- ASSIGNMENT
Only some lines are wanted. Transcribe, exactly, the lines below from the line with "Instruction: Click the Coze ghost avatar icon" up to and including the line with "Click the main hammock sunset product image".

- PROVIDED INFORMATION
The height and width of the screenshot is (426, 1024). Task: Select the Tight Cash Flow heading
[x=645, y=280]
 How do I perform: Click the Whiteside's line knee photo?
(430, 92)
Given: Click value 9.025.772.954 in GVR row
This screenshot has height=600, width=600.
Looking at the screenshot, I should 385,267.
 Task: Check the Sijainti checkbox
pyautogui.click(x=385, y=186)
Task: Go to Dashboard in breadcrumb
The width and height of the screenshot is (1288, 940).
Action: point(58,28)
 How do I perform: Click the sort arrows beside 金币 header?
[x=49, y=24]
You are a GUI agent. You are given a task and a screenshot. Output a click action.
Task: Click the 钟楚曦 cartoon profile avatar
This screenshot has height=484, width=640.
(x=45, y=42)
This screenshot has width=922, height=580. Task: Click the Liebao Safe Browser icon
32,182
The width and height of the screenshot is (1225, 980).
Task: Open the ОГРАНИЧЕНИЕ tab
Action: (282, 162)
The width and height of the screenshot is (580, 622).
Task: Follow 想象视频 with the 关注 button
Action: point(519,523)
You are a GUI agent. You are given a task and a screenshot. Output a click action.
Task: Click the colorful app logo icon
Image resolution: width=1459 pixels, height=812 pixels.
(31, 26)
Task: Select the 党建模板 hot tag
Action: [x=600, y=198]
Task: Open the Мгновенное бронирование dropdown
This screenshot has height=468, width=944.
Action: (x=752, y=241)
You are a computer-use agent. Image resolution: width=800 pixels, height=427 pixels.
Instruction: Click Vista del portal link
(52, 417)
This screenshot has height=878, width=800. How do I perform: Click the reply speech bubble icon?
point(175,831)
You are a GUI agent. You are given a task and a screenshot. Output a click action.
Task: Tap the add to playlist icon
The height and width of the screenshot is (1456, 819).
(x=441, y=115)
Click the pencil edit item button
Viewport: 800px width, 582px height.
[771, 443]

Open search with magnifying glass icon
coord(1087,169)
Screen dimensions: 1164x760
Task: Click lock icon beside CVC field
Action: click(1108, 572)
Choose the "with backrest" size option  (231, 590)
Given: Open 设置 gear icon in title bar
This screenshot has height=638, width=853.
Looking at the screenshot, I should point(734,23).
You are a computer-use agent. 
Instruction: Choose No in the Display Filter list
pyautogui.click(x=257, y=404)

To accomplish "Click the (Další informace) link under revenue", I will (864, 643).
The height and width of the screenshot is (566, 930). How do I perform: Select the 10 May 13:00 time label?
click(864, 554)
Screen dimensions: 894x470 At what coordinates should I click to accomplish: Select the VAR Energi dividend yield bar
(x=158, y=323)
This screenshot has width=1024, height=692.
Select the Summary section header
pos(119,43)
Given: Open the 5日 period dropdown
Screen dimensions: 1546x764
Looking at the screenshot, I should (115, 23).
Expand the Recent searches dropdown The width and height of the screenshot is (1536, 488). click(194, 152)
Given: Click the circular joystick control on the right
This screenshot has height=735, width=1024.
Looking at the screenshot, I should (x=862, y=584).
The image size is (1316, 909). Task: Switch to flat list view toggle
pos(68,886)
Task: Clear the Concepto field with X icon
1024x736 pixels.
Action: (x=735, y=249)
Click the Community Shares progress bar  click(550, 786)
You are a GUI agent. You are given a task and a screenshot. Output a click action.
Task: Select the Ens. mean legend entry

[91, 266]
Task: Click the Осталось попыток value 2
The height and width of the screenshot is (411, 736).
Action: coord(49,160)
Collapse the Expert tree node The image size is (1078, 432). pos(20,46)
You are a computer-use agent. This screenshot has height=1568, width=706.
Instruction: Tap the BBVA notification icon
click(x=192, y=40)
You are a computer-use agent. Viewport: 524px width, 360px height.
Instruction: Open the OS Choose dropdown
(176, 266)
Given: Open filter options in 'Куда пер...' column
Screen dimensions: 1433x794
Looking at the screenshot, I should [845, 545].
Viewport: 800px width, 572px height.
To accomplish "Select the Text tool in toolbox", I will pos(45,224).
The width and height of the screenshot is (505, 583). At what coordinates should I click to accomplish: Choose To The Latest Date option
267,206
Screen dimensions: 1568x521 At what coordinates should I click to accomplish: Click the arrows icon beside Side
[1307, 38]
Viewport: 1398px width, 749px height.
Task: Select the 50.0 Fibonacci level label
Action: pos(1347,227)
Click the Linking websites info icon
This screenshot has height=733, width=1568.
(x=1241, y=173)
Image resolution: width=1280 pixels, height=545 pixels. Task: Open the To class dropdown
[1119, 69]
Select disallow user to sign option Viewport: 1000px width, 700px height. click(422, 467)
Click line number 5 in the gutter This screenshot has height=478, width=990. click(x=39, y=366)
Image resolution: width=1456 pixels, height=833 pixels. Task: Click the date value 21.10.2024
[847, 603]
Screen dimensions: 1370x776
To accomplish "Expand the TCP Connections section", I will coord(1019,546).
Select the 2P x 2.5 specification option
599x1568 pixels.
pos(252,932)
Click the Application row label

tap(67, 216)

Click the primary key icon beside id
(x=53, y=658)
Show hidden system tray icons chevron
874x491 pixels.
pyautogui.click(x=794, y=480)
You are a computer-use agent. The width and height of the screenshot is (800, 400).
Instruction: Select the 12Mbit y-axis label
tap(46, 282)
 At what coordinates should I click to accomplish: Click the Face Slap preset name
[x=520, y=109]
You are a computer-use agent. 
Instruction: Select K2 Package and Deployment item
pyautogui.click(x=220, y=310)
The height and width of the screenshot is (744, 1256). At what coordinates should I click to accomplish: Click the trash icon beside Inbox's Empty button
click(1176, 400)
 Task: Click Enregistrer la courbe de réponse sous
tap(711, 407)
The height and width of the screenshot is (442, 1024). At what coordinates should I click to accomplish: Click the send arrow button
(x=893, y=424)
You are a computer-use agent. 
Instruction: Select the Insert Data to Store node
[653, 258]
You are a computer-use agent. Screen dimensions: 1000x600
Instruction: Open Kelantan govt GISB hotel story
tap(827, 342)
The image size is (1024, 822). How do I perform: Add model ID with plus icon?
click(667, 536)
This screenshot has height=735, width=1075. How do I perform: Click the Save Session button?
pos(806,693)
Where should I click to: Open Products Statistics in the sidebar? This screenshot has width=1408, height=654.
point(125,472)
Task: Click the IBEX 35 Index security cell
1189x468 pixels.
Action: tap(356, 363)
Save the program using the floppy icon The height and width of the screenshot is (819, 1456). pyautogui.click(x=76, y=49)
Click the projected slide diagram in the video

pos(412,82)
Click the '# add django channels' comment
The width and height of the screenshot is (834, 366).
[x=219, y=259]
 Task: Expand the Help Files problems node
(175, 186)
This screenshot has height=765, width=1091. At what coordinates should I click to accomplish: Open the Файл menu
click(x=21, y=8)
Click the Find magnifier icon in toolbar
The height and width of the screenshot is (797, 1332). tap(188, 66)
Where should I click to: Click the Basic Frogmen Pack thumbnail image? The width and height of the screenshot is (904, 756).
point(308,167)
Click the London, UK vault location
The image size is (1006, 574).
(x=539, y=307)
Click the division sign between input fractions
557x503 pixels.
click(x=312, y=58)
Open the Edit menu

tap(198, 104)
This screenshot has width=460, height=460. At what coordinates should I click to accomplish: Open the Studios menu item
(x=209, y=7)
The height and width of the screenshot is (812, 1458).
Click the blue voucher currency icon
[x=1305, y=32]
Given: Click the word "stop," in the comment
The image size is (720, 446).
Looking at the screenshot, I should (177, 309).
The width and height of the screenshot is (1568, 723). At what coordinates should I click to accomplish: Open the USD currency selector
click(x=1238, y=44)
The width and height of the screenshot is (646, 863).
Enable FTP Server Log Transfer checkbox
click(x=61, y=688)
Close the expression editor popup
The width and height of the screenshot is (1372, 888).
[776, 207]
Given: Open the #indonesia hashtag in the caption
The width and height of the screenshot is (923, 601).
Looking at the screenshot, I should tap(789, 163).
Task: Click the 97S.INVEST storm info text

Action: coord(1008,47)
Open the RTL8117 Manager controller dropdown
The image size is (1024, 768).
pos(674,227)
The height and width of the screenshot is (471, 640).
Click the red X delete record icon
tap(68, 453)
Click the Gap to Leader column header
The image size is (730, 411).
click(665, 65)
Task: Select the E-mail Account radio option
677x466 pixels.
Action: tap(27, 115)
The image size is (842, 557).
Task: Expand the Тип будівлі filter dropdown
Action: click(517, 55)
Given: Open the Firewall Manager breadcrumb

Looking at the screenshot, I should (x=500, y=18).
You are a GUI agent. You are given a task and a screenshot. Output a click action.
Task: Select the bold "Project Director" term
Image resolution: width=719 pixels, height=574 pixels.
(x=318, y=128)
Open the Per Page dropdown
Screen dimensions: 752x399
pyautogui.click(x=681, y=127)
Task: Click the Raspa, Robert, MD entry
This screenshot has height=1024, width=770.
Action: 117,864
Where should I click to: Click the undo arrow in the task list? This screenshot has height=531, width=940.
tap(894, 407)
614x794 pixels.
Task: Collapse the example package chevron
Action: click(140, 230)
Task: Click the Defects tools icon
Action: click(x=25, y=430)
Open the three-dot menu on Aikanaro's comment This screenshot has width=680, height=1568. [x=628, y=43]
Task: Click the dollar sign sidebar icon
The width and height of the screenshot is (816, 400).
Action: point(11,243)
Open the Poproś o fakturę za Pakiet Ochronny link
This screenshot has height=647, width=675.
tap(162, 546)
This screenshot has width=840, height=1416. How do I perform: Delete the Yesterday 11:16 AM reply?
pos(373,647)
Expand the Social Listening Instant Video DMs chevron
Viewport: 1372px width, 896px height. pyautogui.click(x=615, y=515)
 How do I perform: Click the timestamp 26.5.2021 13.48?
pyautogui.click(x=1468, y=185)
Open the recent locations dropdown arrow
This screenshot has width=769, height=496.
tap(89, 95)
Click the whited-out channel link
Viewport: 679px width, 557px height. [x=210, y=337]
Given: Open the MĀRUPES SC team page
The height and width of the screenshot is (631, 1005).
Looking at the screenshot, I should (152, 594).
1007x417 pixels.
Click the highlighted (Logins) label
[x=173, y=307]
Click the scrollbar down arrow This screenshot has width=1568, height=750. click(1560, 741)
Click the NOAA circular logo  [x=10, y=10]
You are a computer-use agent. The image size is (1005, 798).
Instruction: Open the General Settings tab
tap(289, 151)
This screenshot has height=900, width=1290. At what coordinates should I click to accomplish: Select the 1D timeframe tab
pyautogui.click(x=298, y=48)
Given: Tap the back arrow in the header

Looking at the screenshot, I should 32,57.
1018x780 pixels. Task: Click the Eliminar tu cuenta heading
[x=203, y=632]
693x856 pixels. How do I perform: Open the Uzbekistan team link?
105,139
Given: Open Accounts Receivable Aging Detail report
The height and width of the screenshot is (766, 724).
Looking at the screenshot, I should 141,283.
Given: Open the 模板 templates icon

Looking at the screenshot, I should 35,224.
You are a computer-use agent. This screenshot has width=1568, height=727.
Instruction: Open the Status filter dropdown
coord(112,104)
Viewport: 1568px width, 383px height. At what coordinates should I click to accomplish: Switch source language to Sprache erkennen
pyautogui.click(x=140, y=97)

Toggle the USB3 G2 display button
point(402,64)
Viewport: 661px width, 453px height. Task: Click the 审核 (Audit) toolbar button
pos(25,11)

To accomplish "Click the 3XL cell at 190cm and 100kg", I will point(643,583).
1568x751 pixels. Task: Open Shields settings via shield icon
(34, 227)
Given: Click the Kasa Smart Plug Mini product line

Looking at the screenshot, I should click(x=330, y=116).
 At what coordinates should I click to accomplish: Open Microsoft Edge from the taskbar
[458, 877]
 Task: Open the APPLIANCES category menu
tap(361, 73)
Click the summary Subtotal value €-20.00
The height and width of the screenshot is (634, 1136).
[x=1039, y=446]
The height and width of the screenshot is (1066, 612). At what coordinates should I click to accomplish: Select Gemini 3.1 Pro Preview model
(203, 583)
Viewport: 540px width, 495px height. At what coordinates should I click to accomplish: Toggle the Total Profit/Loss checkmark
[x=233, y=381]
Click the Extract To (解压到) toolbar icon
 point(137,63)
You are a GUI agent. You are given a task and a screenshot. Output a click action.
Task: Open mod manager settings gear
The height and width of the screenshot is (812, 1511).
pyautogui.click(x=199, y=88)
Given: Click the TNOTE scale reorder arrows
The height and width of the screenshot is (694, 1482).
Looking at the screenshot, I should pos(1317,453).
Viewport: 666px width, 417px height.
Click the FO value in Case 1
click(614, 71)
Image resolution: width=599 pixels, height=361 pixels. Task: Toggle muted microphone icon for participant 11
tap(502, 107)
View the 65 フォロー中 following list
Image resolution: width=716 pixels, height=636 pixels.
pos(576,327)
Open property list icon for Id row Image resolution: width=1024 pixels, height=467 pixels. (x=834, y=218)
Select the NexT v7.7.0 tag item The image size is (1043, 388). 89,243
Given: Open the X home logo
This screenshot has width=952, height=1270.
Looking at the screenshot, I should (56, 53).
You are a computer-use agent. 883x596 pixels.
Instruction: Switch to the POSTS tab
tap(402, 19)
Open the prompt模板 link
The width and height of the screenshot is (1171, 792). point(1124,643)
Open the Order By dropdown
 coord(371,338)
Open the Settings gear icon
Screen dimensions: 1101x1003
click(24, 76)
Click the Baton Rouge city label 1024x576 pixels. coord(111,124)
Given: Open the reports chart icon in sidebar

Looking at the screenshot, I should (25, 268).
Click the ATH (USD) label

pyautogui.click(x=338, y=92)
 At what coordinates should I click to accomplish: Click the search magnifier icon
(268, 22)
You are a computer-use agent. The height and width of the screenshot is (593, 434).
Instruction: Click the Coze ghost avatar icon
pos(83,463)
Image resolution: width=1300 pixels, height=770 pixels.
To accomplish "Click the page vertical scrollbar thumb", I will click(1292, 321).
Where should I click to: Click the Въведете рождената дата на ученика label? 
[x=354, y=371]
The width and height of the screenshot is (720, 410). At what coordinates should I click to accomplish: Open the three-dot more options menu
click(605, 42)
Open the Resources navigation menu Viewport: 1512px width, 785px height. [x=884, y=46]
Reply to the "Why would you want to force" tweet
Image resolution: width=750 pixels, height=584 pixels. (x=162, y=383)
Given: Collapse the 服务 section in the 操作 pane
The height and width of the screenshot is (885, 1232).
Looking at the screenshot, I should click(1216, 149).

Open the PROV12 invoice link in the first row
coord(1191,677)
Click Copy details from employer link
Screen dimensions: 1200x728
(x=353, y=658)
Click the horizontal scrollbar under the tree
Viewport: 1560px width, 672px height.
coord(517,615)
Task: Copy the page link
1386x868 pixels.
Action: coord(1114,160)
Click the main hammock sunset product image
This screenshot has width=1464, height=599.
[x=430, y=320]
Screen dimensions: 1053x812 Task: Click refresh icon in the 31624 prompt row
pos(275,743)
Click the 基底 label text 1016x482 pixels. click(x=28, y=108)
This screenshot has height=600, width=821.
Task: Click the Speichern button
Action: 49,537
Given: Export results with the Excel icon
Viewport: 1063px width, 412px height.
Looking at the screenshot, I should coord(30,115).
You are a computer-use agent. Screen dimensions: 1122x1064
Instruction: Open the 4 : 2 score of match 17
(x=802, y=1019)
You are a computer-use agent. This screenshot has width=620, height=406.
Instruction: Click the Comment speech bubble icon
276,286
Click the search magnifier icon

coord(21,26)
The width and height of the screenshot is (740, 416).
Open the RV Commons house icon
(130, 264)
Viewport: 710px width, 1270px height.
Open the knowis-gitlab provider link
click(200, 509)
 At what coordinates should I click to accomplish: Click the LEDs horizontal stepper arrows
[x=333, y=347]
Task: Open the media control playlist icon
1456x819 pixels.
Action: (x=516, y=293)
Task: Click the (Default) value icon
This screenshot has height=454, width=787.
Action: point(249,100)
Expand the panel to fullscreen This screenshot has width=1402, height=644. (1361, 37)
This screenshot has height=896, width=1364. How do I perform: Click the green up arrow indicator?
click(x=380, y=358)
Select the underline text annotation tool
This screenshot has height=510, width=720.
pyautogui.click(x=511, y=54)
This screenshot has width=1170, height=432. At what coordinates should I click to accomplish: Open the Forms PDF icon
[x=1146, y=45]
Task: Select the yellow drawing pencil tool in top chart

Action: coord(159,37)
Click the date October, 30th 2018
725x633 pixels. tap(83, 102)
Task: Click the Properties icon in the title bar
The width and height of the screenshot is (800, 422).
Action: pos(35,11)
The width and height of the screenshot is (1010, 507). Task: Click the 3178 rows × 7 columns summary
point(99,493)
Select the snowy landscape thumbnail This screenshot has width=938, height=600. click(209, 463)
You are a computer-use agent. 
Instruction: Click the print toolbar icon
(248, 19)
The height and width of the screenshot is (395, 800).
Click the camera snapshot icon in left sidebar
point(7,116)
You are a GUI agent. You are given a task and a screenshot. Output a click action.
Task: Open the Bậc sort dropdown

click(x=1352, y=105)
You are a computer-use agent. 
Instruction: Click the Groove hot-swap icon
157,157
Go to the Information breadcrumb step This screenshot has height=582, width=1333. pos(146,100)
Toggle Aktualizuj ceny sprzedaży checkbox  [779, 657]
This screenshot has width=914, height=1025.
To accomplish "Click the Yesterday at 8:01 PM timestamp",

- EXERCISE RESPONSE
Instruction: Click the Coze ghost avatar icon
pos(83,463)
Image resolution: width=1300 pixels, height=770 pixels.
To accomplish "Click the page vertical scrollbar thumb", I will click(1292, 321).
Where should I click to: Click the Въведете рождената дата на ученика label? 
[x=354, y=371]
The width and height of the screenshot is (720, 410). At what coordinates should I click to accomplish: Open the three-dot more options menu
click(605, 42)
Open the Resources navigation menu Viewport: 1512px width, 785px height. [x=884, y=46]
Reply to the "Why would you want to force" tweet
Image resolution: width=750 pixels, height=584 pixels. (x=162, y=383)
Given: Collapse the 服务 section in the 操作 pane
The height and width of the screenshot is (885, 1232).
Looking at the screenshot, I should click(1216, 149).

Open the PROV12 invoice link in the first row
coord(1191,677)
Click Copy details from employer link
Screen dimensions: 1200x728
(x=353, y=658)
Click the horizontal scrollbar under the tree
Viewport: 1560px width, 672px height.
coord(517,615)
Task: Copy the page link
1386x868 pixels.
Action: coord(1114,160)
Click the main hammock sunset product image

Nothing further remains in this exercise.